Open BJWiley233 opened 2 years ago
This error is displayed if there are less than 10 positive molecules in the validation and/or test set. I think it may be due to using such small samples for screening a library of >883M molecules. Can you check these values:
(y_valid_first.r_i_docking_score < cf).values.sum()
and
(y_test_first.r_i_docking_score < cf).values.sum()
Most likely, you have ~38 hits in the validation set but less than 10 in the test set due, assuming you are labelling top 1% molecules as positives in the validation set.
Yea I am debugging now. What does "positive" molecules mean exactly? All my labels have negative energy values from AutoDockGPU. One thing I noticed in the get_data
function is this line reads as if there is a header in the morgan files:
morgan = pd.read_csv(morgan_path, usecols=[0], header=0, names=['ZINC_ID'])
However when running setup scripts the morgan files have no header so might want to check this.
$ head -n2 morgan/*.csv
==> morgan/test_morgan_1024_updated.csv <==
548482427,33,36,39,80,98,128,138,162,214,218,233,249,268,293,294,310,330,356,357,366,367,378,385,406,428,444,456,460,511,521,531,538,561,567,573,650,656,658,659,667,675,695,698,726,730,751,757,758,760,792,807,812,823,849,857,875,893,926,935,944,950,985,1004,1019
1822322919,4,11,64,74,75,90,92,128,148,175,188,193,197,205,209,231,238,242,251,255,268,272,285,288,290,301,356,361,378,389,428,441,455,456,480,498,505,539,618,623,639,647,650,656,673,689,726,738,792,807,836,849,856,875,881,890,893,897,926,935,950,974,980,1019
==> morgan/train_morgan_1024_updated.csv <==
55646157,4,14,33,46,59,93,216,356,361,367,369,456,480,487,497,543,553,554,561,565,650,659,673,675,690,698,726,752,781,807,816,849,881,893,926,935,942,985
1566226336,1,33,36,46,59,65,80,114,120,128,150,197,216,231,250,283,356,393,429,561,575,609,623,641,650,659,679,689,693,723,726,737,807,808,816,849,867,884,893,904,926,1009,1019
==> morgan/valid_morgan_1024_updated.csv <==
1753308234,1,15,33,41,58,70,80,97,117,128,151,228,241,247,283,288,294,301,338,351,413,472,526,537,540,618,636,650,674,701,739,794,800,807,886,887,888,893,895,926,935,985,994,996,1009,1019
1025119100,4,56,64,70,80,112,128,162,179,193,213,242,255,301,319,340,343,356,360,378,428,436,440,448,456,480,496,497,504,528,580,650,656,658,674,675,726,790,807,842,849,862,890,893,918,926,935,974,976,1004,1009,1019
Ahh I bet it's because I was using AutoDock Vina before which was give extremely low energy values which was inaccurate and that there is a really low cf
value from the last time I set up the model scripts.
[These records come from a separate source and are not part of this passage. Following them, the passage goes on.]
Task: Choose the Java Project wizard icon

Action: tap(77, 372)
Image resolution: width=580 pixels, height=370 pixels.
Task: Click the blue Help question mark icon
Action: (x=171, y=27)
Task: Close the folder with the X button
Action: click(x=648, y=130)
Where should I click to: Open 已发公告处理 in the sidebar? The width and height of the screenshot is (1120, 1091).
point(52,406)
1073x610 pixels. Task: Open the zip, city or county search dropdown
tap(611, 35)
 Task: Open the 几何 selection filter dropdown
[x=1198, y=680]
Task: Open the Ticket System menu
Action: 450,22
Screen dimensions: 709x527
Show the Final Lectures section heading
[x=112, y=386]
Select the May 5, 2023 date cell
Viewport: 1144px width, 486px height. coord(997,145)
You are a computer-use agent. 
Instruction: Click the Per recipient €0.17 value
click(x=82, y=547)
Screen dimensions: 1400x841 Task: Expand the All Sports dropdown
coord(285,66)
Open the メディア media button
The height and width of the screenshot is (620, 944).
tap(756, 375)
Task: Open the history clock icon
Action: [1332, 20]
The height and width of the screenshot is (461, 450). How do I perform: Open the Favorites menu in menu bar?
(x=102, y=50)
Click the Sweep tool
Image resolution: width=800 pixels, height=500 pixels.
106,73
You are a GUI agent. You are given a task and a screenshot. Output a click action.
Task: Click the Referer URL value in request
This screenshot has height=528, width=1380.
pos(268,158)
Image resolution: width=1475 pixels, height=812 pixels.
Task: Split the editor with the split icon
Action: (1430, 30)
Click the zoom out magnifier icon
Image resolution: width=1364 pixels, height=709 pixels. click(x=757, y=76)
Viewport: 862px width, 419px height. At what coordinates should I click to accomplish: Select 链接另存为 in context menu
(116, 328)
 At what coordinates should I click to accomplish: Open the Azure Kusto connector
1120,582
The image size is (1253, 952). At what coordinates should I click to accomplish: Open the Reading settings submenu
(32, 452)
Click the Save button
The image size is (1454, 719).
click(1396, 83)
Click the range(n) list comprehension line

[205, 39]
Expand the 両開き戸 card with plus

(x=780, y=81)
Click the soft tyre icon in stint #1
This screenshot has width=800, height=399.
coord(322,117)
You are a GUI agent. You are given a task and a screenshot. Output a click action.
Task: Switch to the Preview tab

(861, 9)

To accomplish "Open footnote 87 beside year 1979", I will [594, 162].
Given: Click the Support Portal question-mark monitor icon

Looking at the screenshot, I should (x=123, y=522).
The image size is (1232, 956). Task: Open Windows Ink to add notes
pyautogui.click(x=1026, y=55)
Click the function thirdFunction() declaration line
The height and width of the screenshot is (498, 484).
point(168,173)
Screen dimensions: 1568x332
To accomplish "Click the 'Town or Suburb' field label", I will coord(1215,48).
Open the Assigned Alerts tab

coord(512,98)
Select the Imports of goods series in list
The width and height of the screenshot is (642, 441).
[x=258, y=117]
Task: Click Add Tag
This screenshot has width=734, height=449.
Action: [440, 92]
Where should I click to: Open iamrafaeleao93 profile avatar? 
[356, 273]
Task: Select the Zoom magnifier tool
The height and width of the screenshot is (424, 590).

Yup that was it! Now just running into datatype issues. I think I can figure them out.
x data from: /storage1/fs1/bolton/Active/projects/BWILEYtest/test/DeepDockABL1/iteration_1/morgan/test_morgan_1024_updated.csv
Done...
Index(['r_i_docking_score'], dtype='object')
r_i_docking_score
Traceback (most recent call last):
File "/storage1/fs1/bolton/Active/projects/BWILEYtest/Deep-Docking-NonAutomated/phase_2-3/progressive_docking.py", line 346, in <module>
X_test, y_test = get_morgan_and_scores(f, y_test)
File "/storage1/fs1/bolton/Active/projects/BWILEYtest/Deep-Docking-NonAutomated/phase_2-3/progressive_docking.py", line 156, in get_morgan_and_scores
train_data = pd.merge(ID_labels, train_pd, how='inner',on=['ZINC_ID'])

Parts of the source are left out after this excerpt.